» Task to complete
From the court opinion below, list every case cited inside the parentheses that directly follow the quotation from Belden v. Perkins.

» Text to read
***

First National Bank v. Gatton

Mr. Justice Craig

delivered the opinion of the court:

It is insisted on the part of appellant that assumpsit for money had and received will not lie in this case under the facts shown in the record, because there was no privity between Georgetta E. Gatton, the appellee, and the First National Bank of Springfield, Illinois, the appellant. The action of assumpsit was said by Lord Mansfield, in the case of Moses v. McFarland, 2 Burrow, 1012, to be an equitable action, in which the plaintiff could recover from the defendant so much money as he could show the defendant, ex cequo et dono, ought not to retain. This doctrine was recognized by this court in Taylor v. Taylor, 20 Ill. 650, as follows (p. 653): “It is the well recognized doctrine that the action for money had and received may be maintained whenever the defendant has obtained money of the plaintiff which, in equity and conscience, he has no right to retain. * * * When money has been thus received the law implies a promise to pay, notwithstanding there was no privity between the parties,”—citing Hall v. Marston, 17 Mass. 578, and 1 Chitty’s PL 387. In Belden v. Perkins, 78 Ill. 449, we said: “In an action of assumpsit for money had and received, the main inquiry is whether the defendant holds money which, ex cequo et dono, belongs to the plaintiff.” (Barnes v. Johnson, 84 Ill. 95; Wilson v. Turner, 164 id. 398; Laflin v. Howe, 112 id. 253; Lewis v. Harsh, 54 id. 383.) The evidence shows, in the case at bar, that the money was paid appellant on a mistake of facts; that the money belonged to appellee, and not to J. N. Gatton, appellee’s husband. This makes it inequitable that appellant should retain it and apply it upon an old indebtedness of the husband to appellant. Appellant was notified of the mistake, but refused to pay the money to appellee on demand made by her. Under such circumstances it is well settled by the foregoing authorities that the action of assumpsit for money had and received will lie. Allen v. Stenger, 74 Ill. 119; Newcomb v. Launtz, 89 id. 144.

***

» Data entries
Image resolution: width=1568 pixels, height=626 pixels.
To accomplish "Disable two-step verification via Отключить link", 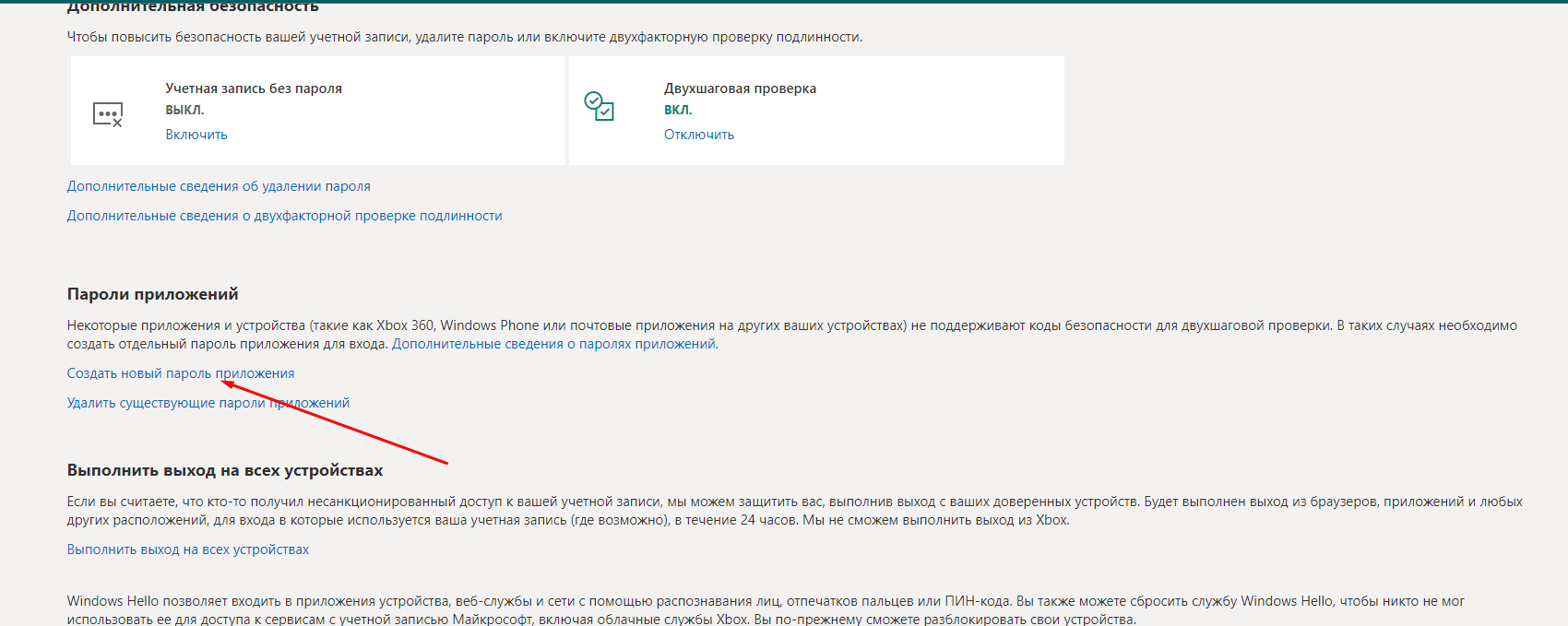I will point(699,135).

***

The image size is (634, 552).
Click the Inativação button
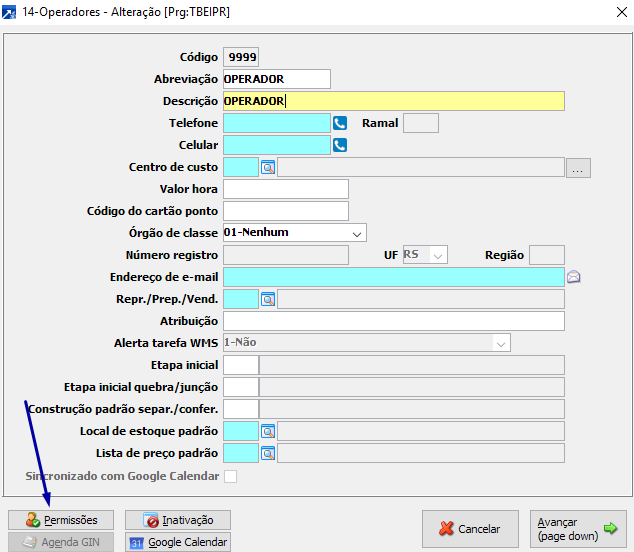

***

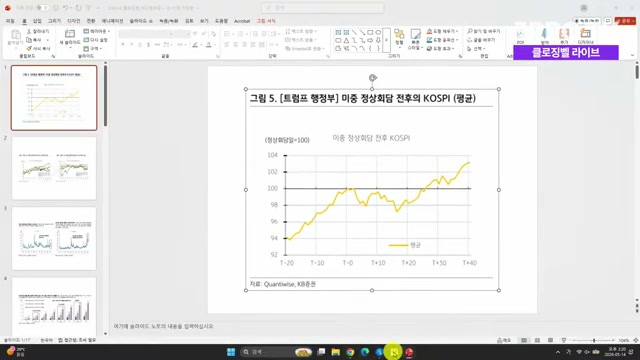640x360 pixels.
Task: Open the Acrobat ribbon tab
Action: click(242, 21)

***

» Exercise response
- Barnes v. Johnson, 84 Ill. 95
- Wilson v. Turner, 164 id. 398
- Laflin v. Howe, 112 id. 253
- Lewis v. Harsh, 54 id. 383